Terlebih dari sisi politik sebenarnya hak prerogatif itu sedari awal memang bukan dimiliki Presiden melainkan ada pada ketua umum partai koalisi dan tidak pernah bergeser ke Presiden walau sedetikpun. Ini yang dari perspektif hukum tata negara konstitusi (UUD 1945) bernilai nominal. Artinya ketentuan konstitusi tersebut masih berlaku tetapi sebagiannya hanya tinggal teks diatas kertas belaka. Sebab ia tidak diberlakukan dalam kenyataan praktik bernegara. Selain itu munculnya pikiran untuk kembali pada UUD 1945 yang asli juga disebabkan oleh UUD pasca amandemen membuka selebar-lebarnya dominasi asing untuk mengeksploitasi sumber daya alam. Pasal 33 ayat (2) UUD 1945 menyatakan, "Cabang-cabang produksi yang penting bagi negara yang menguasai hajat hidup orang banyak dikuasai oleh negara". Kemudian pada ayat (3) dikatakan, "Bumi dan air dan kekayaan alam yang terkandung di dalamnya dikuasai oleh negara dan dipergunakan untuk sebesar-besar kemakmuran rakyat". 

Ketentuan pasal tersebut bersifat multitafsir dan tafsir subjektif kekuasaan lah pada akhirnya menjadi tafsir resmi yang dipakai dalam praktik sebab dapat memberikan keuntungan bagi elit politik di partai koalisi untuk meningkatkan taraf kesejahteraan hidupnya. Meskipun diakui terdapat Mahkamah Konstitusi sebagai the guardian of constitution (malaikat penjaga konstitusi) ataupun sebagai the sole of constitution (penafsir tunggal atas konstitusi) yang tafsir konstitusional putusannya mengikat final and binding secara hukum. Tetapi janganlah kita lupa bahwa putusan Mahkamah Konstitusi tidak ada eksekutornya sehingga tidak ada jamininan akan dilaksanakan sepenuhnya oleh pemerintah. Pentaatan terhadap putusan Mahkamah Konstitusi diserahkan sepenuhnya pada kesadaran hukum pemerintah dan hanya memiliki sanksi moril jika tidak dilaksanakan. Adapun faktor lainnya yang melatarbelakangi pikiran kembali ke UUD 1945 pra amandemen yaitu pengaturan tentang warganegara dan penduduk yang dipandang memungkinkan bagi berkuasanya "non pribumi" Indonesia jika menggunakan terminologi zaman kolonial. 

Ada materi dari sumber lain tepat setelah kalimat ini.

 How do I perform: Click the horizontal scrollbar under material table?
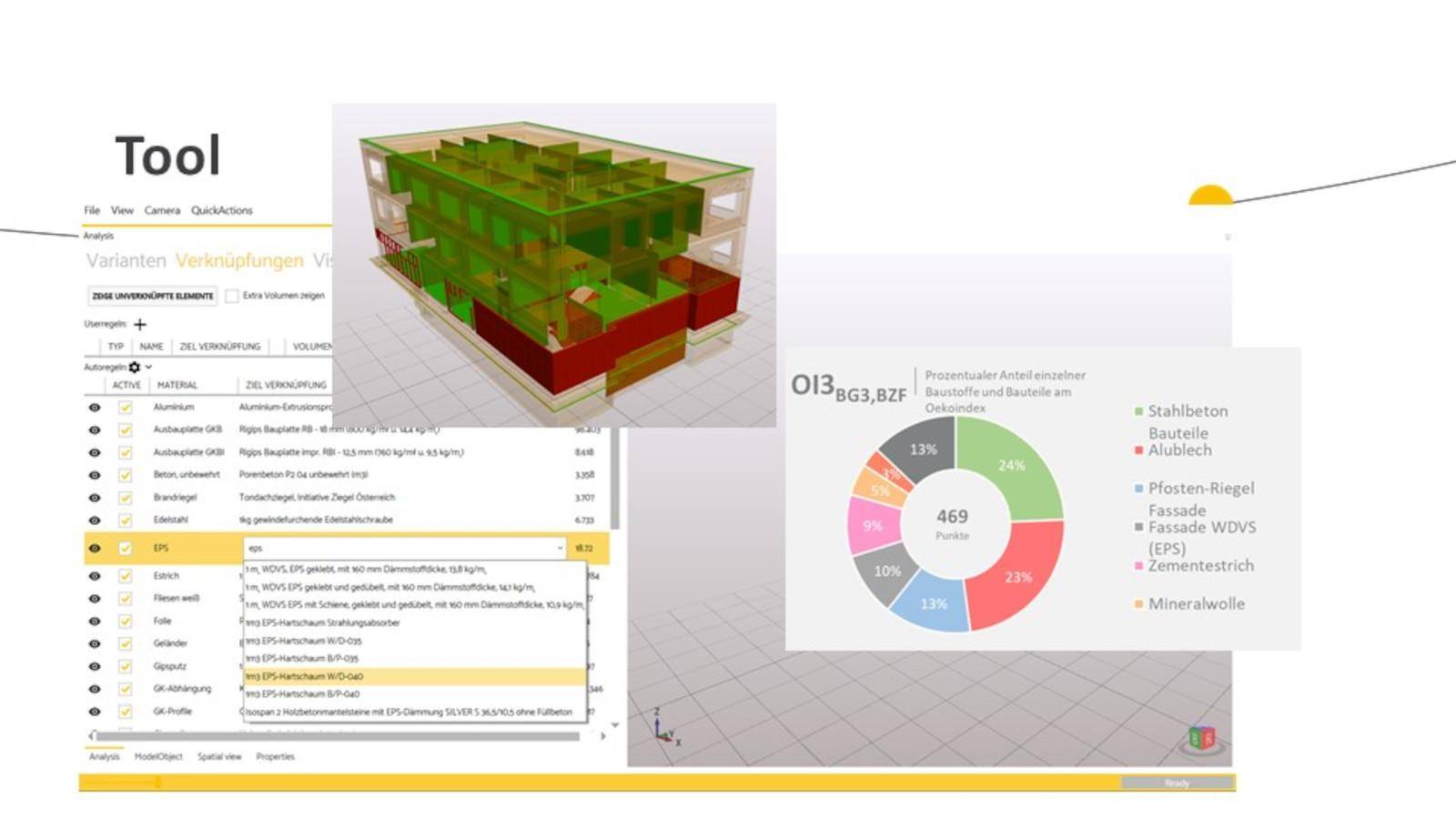[337, 735]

Hal itu termaktub dalam ketentuan Pasal 26 ayat (1) UUD 1945 yang menyatakan, "Yang menjadi warganegara ialah orang-orang bangsa Indonesia asli dan orang-orang bangsa lain yang disahkan dengan undang-undang sebagai warganegara". Selanjutnya pada ayat (2) pasal yang sama dikatakan, "Penduduk ialah warganegara Indonesia dan orang asing yang bertempat tinggal di Indonesia". Ketentuan tersebut membuka peluang berkuasanya orang asing di Indonesia. Hal itu dimungkinkan dengan jalan naturalisasi kewarganegaraan menjadi warganegara Indonesia. Tidak hanya sampai disitu, ketentuan tersebut juga membuka ruang eksodusnya secara besar-besaran orang-orang asing ke Indonesia yang dalam jangka panjang dapat menguasai dan mengendalikan banyak aspek dalam negeri, terutama pada sisi ekonomi dan politik yang dapat merugikan. Dibawah UUD 1945 pasca amandemen keadaan perekonomian, stabilisasi politik dan kesejahteraan rakyat dirasaakan tidak semakin membaik. Itulah beberapa faktor yang paling mendasar munculnya pikiran yang menginisiasi kembali ke UUD 1945 pra amandemen. Tentu persoalan ini akan lebih mencair jika disampaikan oleh mereka yang menginginkan kembali ke UUD 1945 pra amandemen. 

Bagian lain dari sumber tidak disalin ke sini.